Many documents consist of just a single file, that can be read into a single document buffer. However this is not always the case.
A good example is a mailbox containing mail to be read. This can sometimes be a single file, but can also be a collection of files, either read from the filesystem or from a network connection such as with POP and IMAP. Another example is an HTML page that contains images. These images are stored in separate files.
Also, it is not always possible to simply read a document into a buffer. Sometimes the content of the document might be made available slowly, either arriving over a network connection or being generated by some external program. In these cases the creator of the document is an active agent which can simply append to a buffer as data becomes available.
Finally, it could sometimes be nice to be able to deliberately only read part of a file into a buffer. This would help when editting a very large file, or when reading the file might be very slow, again as with a network connection.
This all suggests that our abstraction of a document must be very flexable. It must allow for multiple files in a document, or at least for files to be closely related to one another, and it must allow for documents that are not completely read yet.
To handle multiple files, it is probable simplest to allow each document buffer to have as list of ancilliary (satellite? auxiliary?) buffers that are related to that buffer. They will all have local names that are chosen by whichever subsystem is parsing the file information. In this case, the primary file will quite probably be an indexing file such as a directory listing or an IMAP message listing.
This structure would not allow the possibility of multiple index files for the one set of files as might be useful with different views on the list of messages in a mailbox. It is possible that this could be achieved just as well with sufficient expressiveness of different views on the one buffer through different windows. Providing all the important information to allow selecting and sorting (e.g. tags and prev/next references) are in the buffer, displaying different views on an index from the one buffer should be easy enough.
Managing files that are to read lazily requires each buffer to have a flag to say if the end has been found yet, and a method for getting more data. This method would be called on demand, when any pointer tries to move past the end of the buffer, and lazily when the editor has nothing else to do. This lazy reading should be rate limited in some way so as not to inappropriately burden any network link. A simple mechanism would be to spend at least as much time not reading as reading. So if a read of the first block took a while, an equal while was waited until the next block was read. Filesystem read-ahead might defeat this however.

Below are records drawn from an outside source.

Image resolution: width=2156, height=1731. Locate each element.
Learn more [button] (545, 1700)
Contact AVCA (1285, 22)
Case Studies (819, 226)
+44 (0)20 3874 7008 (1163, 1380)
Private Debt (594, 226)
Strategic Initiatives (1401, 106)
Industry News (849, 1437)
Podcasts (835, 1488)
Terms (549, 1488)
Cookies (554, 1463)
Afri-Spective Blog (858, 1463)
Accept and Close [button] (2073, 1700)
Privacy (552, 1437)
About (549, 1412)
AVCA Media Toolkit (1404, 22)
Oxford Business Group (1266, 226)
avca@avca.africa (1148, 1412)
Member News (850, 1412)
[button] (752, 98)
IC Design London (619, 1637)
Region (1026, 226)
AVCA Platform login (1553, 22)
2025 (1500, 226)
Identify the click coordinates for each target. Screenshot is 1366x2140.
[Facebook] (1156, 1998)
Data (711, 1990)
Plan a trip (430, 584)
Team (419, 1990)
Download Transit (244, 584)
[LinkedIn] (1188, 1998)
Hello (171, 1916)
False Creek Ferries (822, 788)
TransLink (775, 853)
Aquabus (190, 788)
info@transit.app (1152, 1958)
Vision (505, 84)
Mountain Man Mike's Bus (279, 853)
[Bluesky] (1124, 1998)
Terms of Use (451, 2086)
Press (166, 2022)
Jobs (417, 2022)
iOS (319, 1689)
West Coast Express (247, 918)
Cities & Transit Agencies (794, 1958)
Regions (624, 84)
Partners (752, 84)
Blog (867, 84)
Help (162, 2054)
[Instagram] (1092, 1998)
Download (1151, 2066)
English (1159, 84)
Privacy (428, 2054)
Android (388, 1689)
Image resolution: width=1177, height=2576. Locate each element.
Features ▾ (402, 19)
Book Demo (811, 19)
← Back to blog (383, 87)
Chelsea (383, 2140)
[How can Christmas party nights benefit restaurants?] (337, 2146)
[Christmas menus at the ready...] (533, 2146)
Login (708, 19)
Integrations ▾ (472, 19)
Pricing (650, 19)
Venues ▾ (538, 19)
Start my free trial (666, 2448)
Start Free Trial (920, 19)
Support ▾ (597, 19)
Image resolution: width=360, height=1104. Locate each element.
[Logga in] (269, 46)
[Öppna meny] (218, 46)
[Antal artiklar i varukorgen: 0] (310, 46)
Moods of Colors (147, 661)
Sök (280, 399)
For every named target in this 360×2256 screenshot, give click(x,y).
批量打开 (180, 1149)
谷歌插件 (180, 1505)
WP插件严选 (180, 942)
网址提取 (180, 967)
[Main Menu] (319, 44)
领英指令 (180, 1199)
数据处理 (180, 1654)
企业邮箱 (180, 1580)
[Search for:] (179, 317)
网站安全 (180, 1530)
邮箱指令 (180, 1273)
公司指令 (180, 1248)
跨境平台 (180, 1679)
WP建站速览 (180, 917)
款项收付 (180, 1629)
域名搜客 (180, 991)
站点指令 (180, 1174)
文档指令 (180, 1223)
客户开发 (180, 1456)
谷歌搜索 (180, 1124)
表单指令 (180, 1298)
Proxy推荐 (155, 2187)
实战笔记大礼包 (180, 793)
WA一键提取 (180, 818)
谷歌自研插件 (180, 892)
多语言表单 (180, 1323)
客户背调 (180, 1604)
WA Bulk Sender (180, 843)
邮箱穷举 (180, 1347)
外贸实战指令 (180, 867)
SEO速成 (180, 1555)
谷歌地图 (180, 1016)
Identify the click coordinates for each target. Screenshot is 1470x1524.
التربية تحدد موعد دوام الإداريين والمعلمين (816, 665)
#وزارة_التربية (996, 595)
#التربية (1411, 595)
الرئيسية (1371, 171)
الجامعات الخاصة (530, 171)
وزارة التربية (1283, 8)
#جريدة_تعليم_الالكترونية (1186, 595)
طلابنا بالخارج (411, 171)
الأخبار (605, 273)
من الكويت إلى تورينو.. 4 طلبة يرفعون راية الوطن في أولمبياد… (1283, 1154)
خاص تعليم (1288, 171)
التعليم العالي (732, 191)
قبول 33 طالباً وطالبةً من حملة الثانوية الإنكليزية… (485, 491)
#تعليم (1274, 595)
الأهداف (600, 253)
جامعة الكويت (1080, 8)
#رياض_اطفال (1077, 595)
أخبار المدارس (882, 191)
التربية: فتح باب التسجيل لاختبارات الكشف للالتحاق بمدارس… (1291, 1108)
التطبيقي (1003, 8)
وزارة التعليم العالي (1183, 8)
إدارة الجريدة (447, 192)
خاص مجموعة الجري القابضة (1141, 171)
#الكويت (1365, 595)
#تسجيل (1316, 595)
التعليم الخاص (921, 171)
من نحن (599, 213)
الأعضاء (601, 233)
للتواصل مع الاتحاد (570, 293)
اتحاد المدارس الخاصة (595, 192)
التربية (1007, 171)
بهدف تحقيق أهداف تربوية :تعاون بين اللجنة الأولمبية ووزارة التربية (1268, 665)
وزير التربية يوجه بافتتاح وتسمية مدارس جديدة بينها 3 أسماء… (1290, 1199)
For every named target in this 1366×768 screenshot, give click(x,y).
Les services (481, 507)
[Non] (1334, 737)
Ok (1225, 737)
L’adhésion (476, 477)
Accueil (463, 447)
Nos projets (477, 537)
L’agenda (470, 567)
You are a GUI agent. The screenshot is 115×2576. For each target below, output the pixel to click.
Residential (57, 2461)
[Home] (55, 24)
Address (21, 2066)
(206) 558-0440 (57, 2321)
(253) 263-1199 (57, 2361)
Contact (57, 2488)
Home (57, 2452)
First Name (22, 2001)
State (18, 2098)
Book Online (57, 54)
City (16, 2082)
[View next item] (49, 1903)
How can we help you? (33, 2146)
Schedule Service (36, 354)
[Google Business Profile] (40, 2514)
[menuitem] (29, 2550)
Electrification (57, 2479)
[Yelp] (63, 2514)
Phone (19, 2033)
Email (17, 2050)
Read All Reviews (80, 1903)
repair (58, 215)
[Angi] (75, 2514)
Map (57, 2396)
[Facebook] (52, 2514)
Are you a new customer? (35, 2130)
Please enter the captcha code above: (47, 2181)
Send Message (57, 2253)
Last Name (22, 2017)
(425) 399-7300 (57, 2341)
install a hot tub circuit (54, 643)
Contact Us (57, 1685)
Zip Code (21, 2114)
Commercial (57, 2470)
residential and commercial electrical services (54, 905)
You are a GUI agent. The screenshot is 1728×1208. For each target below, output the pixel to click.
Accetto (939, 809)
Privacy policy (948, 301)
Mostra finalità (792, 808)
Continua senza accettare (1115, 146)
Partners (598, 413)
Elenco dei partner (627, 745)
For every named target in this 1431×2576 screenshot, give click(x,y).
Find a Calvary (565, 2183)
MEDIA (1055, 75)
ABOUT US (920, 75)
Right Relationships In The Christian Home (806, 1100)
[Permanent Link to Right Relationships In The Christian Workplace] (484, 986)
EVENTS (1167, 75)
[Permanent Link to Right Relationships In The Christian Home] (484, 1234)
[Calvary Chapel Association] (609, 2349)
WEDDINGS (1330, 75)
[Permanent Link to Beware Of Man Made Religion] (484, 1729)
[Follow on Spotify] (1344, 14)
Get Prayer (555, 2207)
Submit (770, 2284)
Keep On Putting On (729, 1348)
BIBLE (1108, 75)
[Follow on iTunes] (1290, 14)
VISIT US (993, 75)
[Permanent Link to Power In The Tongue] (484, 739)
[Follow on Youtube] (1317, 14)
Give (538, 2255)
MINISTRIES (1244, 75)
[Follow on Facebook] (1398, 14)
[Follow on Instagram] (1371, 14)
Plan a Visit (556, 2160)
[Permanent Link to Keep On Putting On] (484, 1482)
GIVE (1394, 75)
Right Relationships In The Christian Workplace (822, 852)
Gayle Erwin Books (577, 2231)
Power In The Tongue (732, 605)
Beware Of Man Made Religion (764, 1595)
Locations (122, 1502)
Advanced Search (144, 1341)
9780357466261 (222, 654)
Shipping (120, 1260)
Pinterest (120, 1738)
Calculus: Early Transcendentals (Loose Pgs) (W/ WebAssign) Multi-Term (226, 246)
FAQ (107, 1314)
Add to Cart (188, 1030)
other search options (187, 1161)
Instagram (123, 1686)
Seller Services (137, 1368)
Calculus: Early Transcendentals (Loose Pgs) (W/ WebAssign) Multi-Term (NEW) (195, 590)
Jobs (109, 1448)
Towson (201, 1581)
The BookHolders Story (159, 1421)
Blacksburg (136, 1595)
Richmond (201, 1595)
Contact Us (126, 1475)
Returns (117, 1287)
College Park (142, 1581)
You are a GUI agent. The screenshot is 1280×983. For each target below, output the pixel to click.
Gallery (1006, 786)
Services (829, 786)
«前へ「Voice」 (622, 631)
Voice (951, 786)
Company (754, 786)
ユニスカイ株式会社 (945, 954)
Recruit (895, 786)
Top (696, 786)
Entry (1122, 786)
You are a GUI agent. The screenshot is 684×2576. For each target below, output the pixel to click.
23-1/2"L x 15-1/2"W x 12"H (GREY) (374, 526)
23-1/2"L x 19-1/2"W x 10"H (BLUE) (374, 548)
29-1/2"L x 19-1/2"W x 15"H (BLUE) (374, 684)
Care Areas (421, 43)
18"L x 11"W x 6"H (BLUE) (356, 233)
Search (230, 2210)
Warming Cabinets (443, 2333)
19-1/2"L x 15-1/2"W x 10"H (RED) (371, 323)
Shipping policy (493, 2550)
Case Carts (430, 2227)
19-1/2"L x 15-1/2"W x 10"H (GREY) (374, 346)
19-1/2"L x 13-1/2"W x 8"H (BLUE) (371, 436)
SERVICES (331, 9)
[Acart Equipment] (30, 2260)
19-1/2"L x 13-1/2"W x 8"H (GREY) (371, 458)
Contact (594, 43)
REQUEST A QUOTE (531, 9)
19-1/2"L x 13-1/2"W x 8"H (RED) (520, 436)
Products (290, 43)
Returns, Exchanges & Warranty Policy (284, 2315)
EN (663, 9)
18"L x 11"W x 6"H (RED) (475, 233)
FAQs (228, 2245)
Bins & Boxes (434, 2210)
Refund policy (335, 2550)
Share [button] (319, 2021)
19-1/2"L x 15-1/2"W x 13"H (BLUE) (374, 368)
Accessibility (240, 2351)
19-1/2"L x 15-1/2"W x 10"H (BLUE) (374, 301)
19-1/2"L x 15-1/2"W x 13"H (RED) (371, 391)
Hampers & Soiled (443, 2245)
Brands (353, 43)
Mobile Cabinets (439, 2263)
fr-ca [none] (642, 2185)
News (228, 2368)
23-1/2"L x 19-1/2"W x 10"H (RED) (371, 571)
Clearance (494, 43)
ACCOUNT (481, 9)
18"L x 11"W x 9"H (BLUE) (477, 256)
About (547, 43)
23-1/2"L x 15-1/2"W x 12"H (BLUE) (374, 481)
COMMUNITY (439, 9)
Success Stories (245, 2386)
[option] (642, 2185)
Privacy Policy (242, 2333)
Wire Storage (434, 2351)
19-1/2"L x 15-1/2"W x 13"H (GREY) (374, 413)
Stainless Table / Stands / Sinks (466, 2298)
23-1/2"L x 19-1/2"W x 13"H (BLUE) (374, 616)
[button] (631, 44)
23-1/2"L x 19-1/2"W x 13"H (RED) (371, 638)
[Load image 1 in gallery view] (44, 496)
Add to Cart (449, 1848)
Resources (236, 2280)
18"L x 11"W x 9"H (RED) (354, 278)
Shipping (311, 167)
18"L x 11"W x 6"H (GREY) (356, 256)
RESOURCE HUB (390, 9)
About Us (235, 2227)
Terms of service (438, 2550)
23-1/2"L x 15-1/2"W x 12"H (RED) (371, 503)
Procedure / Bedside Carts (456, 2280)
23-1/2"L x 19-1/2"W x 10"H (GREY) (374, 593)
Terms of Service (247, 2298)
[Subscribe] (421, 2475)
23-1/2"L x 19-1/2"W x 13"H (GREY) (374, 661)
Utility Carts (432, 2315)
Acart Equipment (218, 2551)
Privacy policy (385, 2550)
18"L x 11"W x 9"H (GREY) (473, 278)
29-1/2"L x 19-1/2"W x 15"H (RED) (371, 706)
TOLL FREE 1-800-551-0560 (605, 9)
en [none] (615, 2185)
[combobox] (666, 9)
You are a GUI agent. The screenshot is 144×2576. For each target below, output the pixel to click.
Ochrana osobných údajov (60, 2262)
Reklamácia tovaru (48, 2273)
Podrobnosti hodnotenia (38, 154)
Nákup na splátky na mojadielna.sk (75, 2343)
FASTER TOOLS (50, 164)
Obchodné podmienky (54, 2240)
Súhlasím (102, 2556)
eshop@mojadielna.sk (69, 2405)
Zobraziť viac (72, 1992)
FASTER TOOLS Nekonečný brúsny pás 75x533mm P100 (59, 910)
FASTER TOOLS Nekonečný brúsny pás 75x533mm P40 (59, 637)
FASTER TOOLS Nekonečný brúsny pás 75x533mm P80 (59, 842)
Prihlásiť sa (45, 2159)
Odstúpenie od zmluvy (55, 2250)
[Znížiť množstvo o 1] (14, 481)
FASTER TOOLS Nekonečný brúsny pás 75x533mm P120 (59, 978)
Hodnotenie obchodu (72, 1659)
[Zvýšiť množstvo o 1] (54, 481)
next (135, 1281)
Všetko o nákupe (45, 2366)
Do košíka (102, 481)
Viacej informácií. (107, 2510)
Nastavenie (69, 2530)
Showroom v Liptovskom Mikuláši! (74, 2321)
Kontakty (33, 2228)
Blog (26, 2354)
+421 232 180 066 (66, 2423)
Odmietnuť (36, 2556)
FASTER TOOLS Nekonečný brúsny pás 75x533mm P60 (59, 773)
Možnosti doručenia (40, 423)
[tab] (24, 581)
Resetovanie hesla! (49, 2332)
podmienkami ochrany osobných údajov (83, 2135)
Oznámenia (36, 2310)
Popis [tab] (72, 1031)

Having each document buffer be associated with a number of other buffers leads to a tree-like arrangement of buffers. There would presumably be a single top level document that lists the current set of open documents. Some of these might be simple files, some might be complex files with an index. Others might be further ad hoc sets of documents - this might be different sets of documents for different on going projects (mail, a programming project, a second project, some reference documentation, etc).